Si M. Bouteflika devait partir, garder le silence sur ce choix permet au pouvoir de garder la main jusqu'à la dernière minute, et de maintenir la discipline dans la multitude de réseaux qui forment la clientèle du pouvoir. A l'inverse, si M. Bouteflika est reconduit, sous une forme ou une autre, ce qui parait plus probable, cela permet de maintenir un minimum d'intérêt à l'élection présidentielle. Y compris en poussant à la candidature des personnalités susceptibles de lui donner un peu de crédibilité.

A ce jeu, le système algérien a toujours fait preuve d'une dextérité exceptionnelle. Un peu trop, peut-être, cette fois-ci. A un point qu'aucun candidat crédible n'ose s'avancer publiquement, tant que le choix des « grands électeurs » n'est pas encore affiché.
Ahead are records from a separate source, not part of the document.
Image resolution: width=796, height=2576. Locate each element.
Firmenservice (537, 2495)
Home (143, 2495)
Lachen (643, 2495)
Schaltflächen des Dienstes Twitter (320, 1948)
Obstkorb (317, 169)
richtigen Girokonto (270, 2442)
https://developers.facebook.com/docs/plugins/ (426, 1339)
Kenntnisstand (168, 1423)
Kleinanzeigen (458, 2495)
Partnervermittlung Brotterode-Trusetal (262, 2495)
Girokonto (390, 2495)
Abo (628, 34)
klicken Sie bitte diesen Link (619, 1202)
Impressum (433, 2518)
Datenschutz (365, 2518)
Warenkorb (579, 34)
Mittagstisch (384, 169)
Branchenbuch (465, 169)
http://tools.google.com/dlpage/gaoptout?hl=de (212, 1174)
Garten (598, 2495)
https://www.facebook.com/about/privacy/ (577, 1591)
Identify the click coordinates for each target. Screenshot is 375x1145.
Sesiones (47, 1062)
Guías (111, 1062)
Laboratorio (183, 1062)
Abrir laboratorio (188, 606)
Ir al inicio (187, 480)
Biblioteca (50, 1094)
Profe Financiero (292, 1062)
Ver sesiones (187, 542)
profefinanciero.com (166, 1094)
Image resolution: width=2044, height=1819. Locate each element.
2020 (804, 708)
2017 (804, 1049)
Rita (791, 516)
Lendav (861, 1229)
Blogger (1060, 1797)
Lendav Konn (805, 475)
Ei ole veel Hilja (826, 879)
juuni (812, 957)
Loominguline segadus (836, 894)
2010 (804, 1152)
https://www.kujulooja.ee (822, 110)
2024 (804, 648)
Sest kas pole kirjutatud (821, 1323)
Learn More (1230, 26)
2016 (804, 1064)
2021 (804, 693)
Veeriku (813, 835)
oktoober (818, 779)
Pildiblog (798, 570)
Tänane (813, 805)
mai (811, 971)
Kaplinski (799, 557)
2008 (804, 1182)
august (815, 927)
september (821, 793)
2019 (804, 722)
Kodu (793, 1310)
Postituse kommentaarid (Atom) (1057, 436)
Les secret est-il pour autant aussi bien gardé ? On peut parier un baril de pétrole sur le fait que certaines parties, qui ne participent pas à la décision, la connaissent. La France et les Etats-Unis, qui connaissent l'état de santé du président Bouteflika mieux que ses propres médecins, savent à quoi s'en tenir. Ils ont tiré les conclusions. Leur attitude, très zen, montre qu'ils savent à quoi s'en tenir. On ne peut pas en dire de même des directions du FLN et du RND.